▸ **TASK OBJECTIVE**: Return the records that follow, matching each one exactly.

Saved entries
BEGIN

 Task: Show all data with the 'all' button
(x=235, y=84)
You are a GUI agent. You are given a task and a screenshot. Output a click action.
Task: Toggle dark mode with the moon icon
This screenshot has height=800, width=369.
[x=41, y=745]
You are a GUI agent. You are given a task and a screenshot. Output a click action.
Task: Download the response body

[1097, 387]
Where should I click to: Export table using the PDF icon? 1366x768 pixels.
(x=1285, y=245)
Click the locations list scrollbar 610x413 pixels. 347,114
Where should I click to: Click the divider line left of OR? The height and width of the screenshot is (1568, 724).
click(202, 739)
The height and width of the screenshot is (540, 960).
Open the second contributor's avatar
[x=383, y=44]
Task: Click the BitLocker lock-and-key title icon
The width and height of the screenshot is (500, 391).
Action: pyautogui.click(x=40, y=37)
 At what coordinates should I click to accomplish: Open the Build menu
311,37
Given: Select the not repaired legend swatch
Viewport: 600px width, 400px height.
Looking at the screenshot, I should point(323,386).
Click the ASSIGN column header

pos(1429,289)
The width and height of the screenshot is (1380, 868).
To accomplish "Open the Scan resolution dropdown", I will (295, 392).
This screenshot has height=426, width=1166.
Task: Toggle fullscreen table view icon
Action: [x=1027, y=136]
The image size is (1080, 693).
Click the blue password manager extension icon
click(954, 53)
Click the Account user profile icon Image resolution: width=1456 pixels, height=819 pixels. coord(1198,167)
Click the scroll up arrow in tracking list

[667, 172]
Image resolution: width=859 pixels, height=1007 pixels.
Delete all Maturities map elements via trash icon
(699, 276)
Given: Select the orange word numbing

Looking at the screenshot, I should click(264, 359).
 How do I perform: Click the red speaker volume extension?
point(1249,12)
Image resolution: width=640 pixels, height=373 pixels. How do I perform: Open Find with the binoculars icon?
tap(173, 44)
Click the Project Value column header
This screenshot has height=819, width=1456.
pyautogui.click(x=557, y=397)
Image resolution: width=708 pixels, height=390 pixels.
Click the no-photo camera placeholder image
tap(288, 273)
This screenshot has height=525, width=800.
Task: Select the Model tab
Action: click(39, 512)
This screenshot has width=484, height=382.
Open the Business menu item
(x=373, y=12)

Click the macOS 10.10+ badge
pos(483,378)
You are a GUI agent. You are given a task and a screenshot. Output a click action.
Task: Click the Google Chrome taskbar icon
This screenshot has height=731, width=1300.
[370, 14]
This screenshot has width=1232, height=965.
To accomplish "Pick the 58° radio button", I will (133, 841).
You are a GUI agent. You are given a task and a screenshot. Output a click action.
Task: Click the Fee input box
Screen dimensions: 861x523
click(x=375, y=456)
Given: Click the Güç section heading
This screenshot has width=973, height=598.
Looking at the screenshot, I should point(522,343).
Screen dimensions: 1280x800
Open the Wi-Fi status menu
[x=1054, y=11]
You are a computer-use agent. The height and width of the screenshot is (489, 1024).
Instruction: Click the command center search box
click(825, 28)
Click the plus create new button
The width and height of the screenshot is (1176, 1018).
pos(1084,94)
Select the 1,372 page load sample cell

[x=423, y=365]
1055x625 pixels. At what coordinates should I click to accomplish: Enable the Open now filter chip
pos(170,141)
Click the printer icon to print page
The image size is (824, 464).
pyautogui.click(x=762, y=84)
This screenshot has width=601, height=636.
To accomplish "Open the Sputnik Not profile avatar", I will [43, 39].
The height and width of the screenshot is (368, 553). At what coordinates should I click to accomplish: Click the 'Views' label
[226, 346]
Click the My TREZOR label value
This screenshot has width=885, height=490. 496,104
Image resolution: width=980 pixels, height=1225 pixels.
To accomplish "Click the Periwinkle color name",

END

▸ **REPLY TO THE TASK**:
 Task: Show all data with the 'all' button
(x=235, y=84)
You are a GUI agent. You are given a task and a screenshot. Output a click action.
Task: Toggle dark mode with the moon icon
This screenshot has height=800, width=369.
[x=41, y=745]
You are a GUI agent. You are given a task and a screenshot. Output a click action.
Task: Download the response body

[1097, 387]
Where should I click to: Export table using the PDF icon? 1366x768 pixels.
(x=1285, y=245)
Click the locations list scrollbar 610x413 pixels. 347,114
Where should I click to: Click the divider line left of OR? The height and width of the screenshot is (1568, 724).
click(202, 739)
The height and width of the screenshot is (540, 960).
Open the second contributor's avatar
[x=383, y=44]
Task: Click the BitLocker lock-and-key title icon
The width and height of the screenshot is (500, 391).
Action: pyautogui.click(x=40, y=37)
 At what coordinates should I click to accomplish: Open the Build menu
311,37
Given: Select the not repaired legend swatch
Viewport: 600px width, 400px height.
Looking at the screenshot, I should point(323,386).
Click the ASSIGN column header

pos(1429,289)
The width and height of the screenshot is (1380, 868).
To accomplish "Open the Scan resolution dropdown", I will (295, 392).
This screenshot has height=426, width=1166.
Task: Toggle fullscreen table view icon
Action: [x=1027, y=136]
The image size is (1080, 693).
Click the blue password manager extension icon
click(954, 53)
Click the Account user profile icon Image resolution: width=1456 pixels, height=819 pixels. coord(1198,167)
Click the scroll up arrow in tracking list

[667, 172]
Image resolution: width=859 pixels, height=1007 pixels.
Delete all Maturities map elements via trash icon
(699, 276)
Given: Select the orange word numbing

Looking at the screenshot, I should click(264, 359).
 How do I perform: Click the red speaker volume extension?
point(1249,12)
Image resolution: width=640 pixels, height=373 pixels. How do I perform: Open Find with the binoculars icon?
tap(173, 44)
Click the Project Value column header
This screenshot has height=819, width=1456.
pyautogui.click(x=557, y=397)
Image resolution: width=708 pixels, height=390 pixels.
Click the no-photo camera placeholder image
tap(288, 273)
This screenshot has height=525, width=800.
Task: Select the Model tab
Action: click(39, 512)
This screenshot has width=484, height=382.
Open the Business menu item
(x=373, y=12)

Click the macOS 10.10+ badge
pos(483,378)
You are a GUI agent. You are given a task and a screenshot. Output a click action.
Task: Click the Google Chrome taskbar icon
This screenshot has height=731, width=1300.
[370, 14]
This screenshot has width=1232, height=965.
To accomplish "Pick the 58° radio button", I will (133, 841).
You are a GUI agent. You are given a task and a screenshot. Output a click action.
Task: Click the Fee input box
Screen dimensions: 861x523
click(x=375, y=456)
Given: Click the Güç section heading
This screenshot has width=973, height=598.
Looking at the screenshot, I should point(522,343).
Screen dimensions: 1280x800
Open the Wi-Fi status menu
[x=1054, y=11]
You are a computer-use agent. The height and width of the screenshot is (489, 1024).
Instruction: Click the command center search box
click(825, 28)
Click the plus create new button
The width and height of the screenshot is (1176, 1018).
pos(1084,94)
Select the 1,372 page load sample cell

[x=423, y=365]
1055x625 pixels. At what coordinates should I click to accomplish: Enable the Open now filter chip
pos(170,141)
Click the printer icon to print page
The image size is (824, 464).
pyautogui.click(x=762, y=84)
This screenshot has width=601, height=636.
To accomplish "Open the Sputnik Not profile avatar", I will [43, 39].
The height and width of the screenshot is (368, 553). At what coordinates should I click to accomplish: Click the 'Views' label
[226, 346]
Click the My TREZOR label value
This screenshot has width=885, height=490. 496,104
Image resolution: width=980 pixels, height=1225 pixels.
To accomplish "Click the Periwinkle color name",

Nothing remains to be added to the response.